* _REQUIRED WORK_: In the entries below, the lines from the one with "Refresh the Downloads folder view" through the one with "Given: Switch to the Open tab" are to be copied exactly; both ends count.

* _DATA LISTING_:
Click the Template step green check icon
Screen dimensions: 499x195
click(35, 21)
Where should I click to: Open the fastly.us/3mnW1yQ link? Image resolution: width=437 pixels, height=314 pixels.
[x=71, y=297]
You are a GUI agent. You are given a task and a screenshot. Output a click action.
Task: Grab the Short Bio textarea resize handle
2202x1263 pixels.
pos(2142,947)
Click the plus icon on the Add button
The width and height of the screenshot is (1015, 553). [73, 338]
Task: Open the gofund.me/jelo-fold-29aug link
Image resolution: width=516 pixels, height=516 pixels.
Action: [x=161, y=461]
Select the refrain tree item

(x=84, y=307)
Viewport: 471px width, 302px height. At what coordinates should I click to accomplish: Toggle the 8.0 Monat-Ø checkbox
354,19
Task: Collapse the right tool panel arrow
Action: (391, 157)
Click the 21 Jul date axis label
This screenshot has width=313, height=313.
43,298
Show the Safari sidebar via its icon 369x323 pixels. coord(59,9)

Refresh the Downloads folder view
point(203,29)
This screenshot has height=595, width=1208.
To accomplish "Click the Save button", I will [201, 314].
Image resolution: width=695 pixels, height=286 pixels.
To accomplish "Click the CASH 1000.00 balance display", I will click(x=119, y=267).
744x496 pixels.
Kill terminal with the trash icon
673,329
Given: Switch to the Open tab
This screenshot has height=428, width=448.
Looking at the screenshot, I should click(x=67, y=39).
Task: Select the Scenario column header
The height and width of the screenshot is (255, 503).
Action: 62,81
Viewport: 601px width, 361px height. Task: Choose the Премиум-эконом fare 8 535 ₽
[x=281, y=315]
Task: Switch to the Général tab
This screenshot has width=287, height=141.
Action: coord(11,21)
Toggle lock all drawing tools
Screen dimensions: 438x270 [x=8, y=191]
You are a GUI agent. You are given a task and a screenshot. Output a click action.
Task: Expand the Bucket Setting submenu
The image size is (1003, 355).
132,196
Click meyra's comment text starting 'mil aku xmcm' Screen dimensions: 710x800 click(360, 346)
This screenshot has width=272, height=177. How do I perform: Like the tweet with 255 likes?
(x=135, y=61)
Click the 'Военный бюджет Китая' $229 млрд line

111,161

* _EXPECTED ANSWER_:
Refresh the Downloads folder view
point(203,29)
This screenshot has height=595, width=1208.
To accomplish "Click the Save button", I will [201, 314].
Image resolution: width=695 pixels, height=286 pixels.
To accomplish "Click the CASH 1000.00 balance display", I will click(x=119, y=267).
744x496 pixels.
Kill terminal with the trash icon
673,329
Given: Switch to the Open tab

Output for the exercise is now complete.